Une fois l’élimination des Lions consommée, une fois la larme de dépit écrasée en cachette ou bien ostensiblement, la mémoire collective des Camerounais a retrouvé son penchant naturel à la « rienfairetude ». Le football après tout, ont repris comme un seul homme médias, observateurs et supporters, n’est pas la seule activité au Cameroun, passons donc à autre chose.
Sottises et billevesées que tout ça, bien sûr. Le football représente tout pour nous, parce que c’est notre seule fierté, c’est le produit le plus reconnu que nous offrons sur le marché mondial, c’est le principal agglomérant de l’unité du pays. Dire qu’il ne représente rien et laisser faire, c’est continuer de se mentir à soi-même.
C’est maintenant, justement, qu’il faut parler de football. C’est maintenant qu’il faut accentuer la pression, exiger des comptes, demander des explications, se faire entendre, participer à la réflexion sur un domaine qui n’est la propriété exclusive ni du ministère des Sports, ni de la Fécafoot, ni de quelques pique-assiettes. C’est le temps de savoir ce que les dirigeants du foot ont en tête, les plans qu’ils échafaudent pour l’avenir, les mesures qu’ils entendent prendre pour préserver notre place et sauvegarder notre réputation.

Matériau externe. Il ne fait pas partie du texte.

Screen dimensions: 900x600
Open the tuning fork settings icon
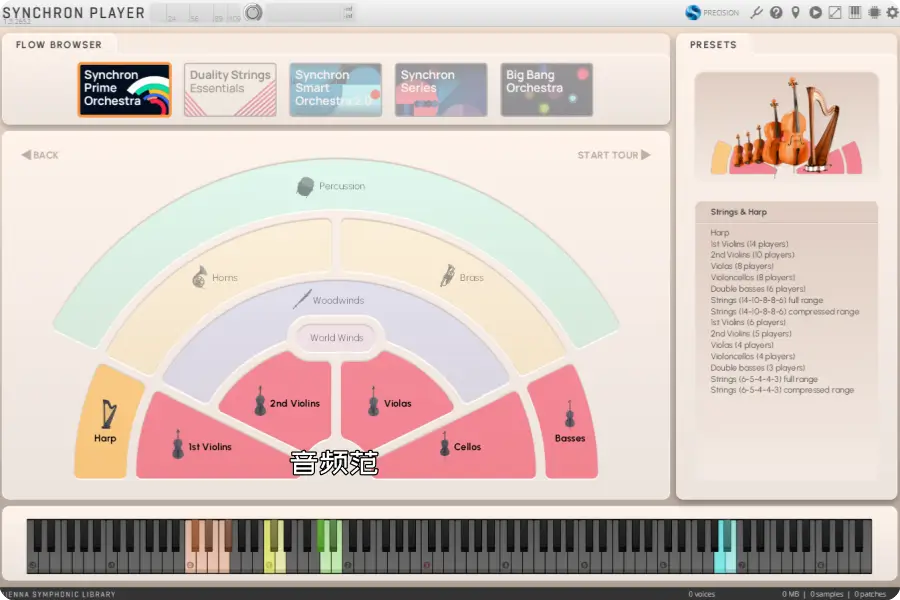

Ne rien dire ne nous a jamais rien rapporté. Entre 1992 et 2000, le Cameroun n’a rien gagné ; nous n’avons rien dit. Rien n’a été fait. Ce n’est pas vrai que la défaite est une leçon pour les dirigeants de notre football. Nous avons assisté à des démissions en direct chez les autres, à des autocritiques qui étaient sincères, à des mouvements de prise de responsabilité. Chez nous, rien. On fait le dos rond, on attend que le petit orage passe. Il faut que cela change.

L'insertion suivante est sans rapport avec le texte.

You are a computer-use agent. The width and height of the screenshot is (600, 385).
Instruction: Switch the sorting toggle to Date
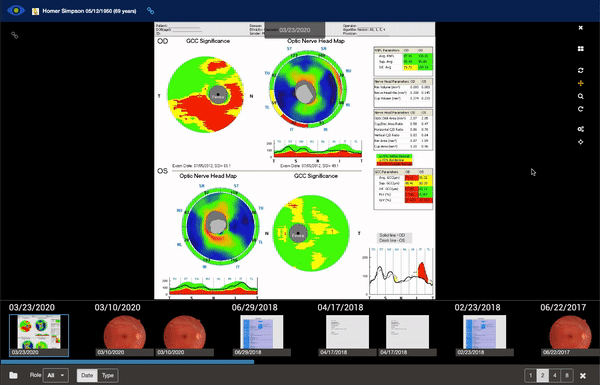tap(87, 375)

Les sujets à aborder sont illimités. Notre football est en danger de zaïrisation. Il y a nettement urgence.
Le nettoyage des écuries d’Augias qu’est devenu le foot camerounais doit commencer par le haut. Quelqu’un peut-il nous dire quels rapports il existe entre le ministère des Sports, la Fécafoot et les Lions indomptables ? Qui relève de qui, qui fait quoi, qui décide ? Nous pensons que la Fécafoot est l’organe qui doit gérer le football.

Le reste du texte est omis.